Una cuadra después, la niebla ya era espesa y el miedo la atenazaba con la fuerza de un niño que se aferra a su madre. Durante un segundo tuvo la certeza de que debía regresar, pero esa certeza desapareció tan rápido como había llegado, reemplazada por el pensamiento de que podía llegar a casa, de que debía llegar a casa.

Surgieron en la tercera manzana, justo a mitad de trayecto, en calle Azul, a una cuadra de la margen derecha del Subín, donde la niebla era muy espesa y empapaba como rocío. Eran tres sombras recortadas contra lo blanco de la niebla, como los espíritus que se decía venían con la bruma para hacer de las suyas. Jennifer dejó escapar un gritito, pensando que efectivamente estaba ante tres de estos espíritus.

Los espíritus se acercaron y Jennifer retrocedió, sintiendo cómo el miedo la envolvía como la niebla en la que se hallaba. Giró sobre los talones para echarse a correr, pero los espíritus fueron más rápidos. Uno de ellos la tomó por la muñeca y la hizo retroceder de un brusco tirón. Dos fuertes brazos la apresaron por la espalda y sintió el aliento a alcohol y a marihuana golpearle con fuerza el rostro.

Al final resultó que no eran espíritus de la niebla, sino tres tipos que habían estado bebiendo y fumando hierba en la esquina. Probablemente la esperaban, quizá solo fue una infortunada coincidencia. Nunca lo supo.

Es increíble que aún intentara mantener el control en aquel momento. Pidió con amabilidad (tanto sus padres como sus tíos le inculcaron siempre buenos modales) que por favor la dejaran ir. Los tres tipos, bastante tocados para sentirse osados, pero no tanto para no saber lo que hacían, se carcajearon a su costa. Cuando uno de ellos le robó el primer beso, con su aliento apestoso a ron barato, empezó a gritar.

Los borrachos, que sabían que estaban en una calle transitable, la llevaron en volandas a orillas del río, donde la niebla era tan espesa que apenas se veía a un metro de distancia.
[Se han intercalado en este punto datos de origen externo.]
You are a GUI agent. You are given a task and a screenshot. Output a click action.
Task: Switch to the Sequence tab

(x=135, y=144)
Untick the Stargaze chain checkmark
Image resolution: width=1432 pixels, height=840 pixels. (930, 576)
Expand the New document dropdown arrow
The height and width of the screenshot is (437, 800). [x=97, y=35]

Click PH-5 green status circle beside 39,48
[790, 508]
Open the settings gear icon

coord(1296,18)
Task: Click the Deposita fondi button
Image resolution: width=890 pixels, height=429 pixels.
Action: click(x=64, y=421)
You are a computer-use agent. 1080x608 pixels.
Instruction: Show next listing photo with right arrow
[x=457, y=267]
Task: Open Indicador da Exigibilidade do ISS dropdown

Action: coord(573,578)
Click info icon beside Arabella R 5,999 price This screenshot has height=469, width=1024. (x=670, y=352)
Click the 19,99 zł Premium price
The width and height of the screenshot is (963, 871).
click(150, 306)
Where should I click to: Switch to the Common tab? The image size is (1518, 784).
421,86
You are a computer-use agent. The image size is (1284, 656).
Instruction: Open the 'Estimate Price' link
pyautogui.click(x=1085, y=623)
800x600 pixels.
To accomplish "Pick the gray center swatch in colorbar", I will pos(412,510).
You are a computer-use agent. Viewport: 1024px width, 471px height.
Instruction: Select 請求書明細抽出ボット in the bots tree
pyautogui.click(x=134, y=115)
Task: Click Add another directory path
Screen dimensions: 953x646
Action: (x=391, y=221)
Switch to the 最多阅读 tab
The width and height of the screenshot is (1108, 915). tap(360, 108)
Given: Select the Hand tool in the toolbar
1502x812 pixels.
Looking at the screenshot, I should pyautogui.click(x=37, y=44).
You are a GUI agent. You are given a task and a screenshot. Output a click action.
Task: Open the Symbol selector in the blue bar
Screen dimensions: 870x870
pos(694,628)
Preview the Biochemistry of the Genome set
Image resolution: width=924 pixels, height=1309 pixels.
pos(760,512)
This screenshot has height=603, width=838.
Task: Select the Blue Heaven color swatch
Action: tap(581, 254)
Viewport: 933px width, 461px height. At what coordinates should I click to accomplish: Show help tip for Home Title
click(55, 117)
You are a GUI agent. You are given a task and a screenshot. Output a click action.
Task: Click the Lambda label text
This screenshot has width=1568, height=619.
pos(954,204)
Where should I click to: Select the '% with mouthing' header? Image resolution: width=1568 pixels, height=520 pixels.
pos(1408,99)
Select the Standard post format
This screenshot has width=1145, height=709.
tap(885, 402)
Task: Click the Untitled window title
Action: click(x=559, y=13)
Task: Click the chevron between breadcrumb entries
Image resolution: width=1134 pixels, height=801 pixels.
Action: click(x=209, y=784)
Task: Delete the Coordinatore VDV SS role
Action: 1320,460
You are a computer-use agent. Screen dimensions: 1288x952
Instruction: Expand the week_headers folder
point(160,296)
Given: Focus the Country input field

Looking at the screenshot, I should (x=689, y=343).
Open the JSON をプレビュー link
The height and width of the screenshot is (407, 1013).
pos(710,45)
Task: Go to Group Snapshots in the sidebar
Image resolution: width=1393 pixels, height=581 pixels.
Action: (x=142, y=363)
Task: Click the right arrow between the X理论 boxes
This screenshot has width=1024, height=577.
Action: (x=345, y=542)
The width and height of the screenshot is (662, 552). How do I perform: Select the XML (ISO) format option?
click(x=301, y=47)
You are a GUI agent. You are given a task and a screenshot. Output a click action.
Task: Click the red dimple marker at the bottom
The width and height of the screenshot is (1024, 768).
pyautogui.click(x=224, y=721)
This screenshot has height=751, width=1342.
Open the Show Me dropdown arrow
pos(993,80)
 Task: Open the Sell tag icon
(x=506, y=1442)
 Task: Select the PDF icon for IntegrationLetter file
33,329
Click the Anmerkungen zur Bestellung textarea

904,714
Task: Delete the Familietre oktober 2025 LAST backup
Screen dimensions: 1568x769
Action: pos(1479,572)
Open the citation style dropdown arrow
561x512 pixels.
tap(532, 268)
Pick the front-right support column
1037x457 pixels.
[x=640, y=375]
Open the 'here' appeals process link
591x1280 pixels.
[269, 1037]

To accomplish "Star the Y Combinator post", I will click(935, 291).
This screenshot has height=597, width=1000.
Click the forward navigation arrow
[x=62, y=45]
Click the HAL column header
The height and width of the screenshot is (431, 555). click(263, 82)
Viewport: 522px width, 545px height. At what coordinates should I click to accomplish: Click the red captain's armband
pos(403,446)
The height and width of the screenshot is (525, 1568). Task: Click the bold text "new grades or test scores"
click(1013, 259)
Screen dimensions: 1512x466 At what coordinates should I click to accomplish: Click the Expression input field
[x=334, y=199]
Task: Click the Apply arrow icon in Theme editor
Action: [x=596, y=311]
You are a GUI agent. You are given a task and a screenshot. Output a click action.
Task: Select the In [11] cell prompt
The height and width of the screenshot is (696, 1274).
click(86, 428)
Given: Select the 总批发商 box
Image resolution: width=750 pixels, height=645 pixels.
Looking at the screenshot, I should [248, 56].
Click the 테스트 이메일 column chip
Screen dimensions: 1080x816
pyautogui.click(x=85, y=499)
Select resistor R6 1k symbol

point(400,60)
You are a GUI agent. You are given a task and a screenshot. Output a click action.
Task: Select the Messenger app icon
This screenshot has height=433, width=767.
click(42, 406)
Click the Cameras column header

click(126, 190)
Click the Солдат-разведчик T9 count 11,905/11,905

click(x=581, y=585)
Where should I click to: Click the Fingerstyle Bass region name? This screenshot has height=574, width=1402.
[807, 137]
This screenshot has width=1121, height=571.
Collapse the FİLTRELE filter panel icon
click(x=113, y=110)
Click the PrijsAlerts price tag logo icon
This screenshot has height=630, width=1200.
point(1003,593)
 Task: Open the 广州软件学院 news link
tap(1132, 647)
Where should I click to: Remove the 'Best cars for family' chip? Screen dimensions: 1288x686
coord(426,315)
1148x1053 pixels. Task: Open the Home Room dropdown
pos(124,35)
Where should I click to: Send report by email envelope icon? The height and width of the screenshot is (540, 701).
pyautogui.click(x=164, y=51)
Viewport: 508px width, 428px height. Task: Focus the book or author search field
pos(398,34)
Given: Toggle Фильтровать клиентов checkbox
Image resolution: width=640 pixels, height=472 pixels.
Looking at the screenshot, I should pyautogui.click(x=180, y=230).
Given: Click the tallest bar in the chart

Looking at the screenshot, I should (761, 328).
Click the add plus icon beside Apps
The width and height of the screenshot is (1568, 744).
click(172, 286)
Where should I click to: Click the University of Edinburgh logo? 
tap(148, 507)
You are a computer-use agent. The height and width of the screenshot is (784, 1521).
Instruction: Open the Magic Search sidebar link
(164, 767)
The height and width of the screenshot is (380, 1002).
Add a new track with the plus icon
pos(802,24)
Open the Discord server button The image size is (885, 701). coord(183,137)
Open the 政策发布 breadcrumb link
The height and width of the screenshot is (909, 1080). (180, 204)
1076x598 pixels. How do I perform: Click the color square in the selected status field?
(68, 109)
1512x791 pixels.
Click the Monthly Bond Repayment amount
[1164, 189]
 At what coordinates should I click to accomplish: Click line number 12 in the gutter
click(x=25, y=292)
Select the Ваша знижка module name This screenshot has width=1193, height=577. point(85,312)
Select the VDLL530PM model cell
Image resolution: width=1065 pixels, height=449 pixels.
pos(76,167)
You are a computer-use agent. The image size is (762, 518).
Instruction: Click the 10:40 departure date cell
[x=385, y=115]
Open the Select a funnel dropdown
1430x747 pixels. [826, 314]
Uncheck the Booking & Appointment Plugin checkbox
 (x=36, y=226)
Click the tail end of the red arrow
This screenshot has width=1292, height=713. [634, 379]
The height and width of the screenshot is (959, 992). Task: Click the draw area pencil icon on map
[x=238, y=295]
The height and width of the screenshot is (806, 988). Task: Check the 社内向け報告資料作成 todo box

Solo se habían internado unos diez metros en el estrecho callejón, en los que ella no dejó de gritar y tirar patadas, cuando una patrulla, con las intermitentes de la torreta encendidas, se detuvo en la bocacalle. El alivio que sintió fue monumental.

Dos policías bajaron y con lámparas de mano alumbraron a los costados. Los borrachos, en lugar de soltar su presa y salir corriendo, lograron acallarla con la playera hedionda de uno de ellos, y con pasos sigilosos, con la velocidad de una tortuga, siguieron retrocediendo. Jennifer ya no pudo emitir ningún sonido de alerta. Uno de los oficiales encontró el cuaderno de la muchacha y lo tiró a la palangana de la patrulla.

―Al parecer algún niño ha estado jugando en la niebla ―comentó a su compañero con despreocupación.

Alumbró una última vez el callejón, donde inexplicablemente no vio (o se hizo de la vista gorda) las tres sombras que retrocedían con lentitud, llevando con ellas una cuarta sombra más pequeña, indicó a su compañero que subieran, y se alejaron como si nada.

A mitad de manzana, un viejo con una prominente barriga cervecera estaba recostado en la cerca de su terreno, orinando en dirección a la calle con la seguridad de que nadie lo vería. Jennifer lo miró, incluso vio su miembro fofo y arrugado; en cambio el hombre, tras alzar la vista y preguntar si había alguien allí, se dio la vuelta y corrió a meterse a la casa, como si en lugar de verlos a ellos hubiera visto a algún monstruo de la niebla.

En el momento que el hombre dio la vuelta y salió corriendo, Jennifer comprendió que estaba perdida. El miedo se convirtió en terror y casi pudo sentir cómo se regocijaban los borrachos ante su buena suerte.

No habían llegado todavía a la orilla del Subín cuando empezaron a hurgar entre sus ropas, a manosearla. Una mano se metió entre su sostén, y otra, callosa y áspera, empezó a hurgar entre sus piernas.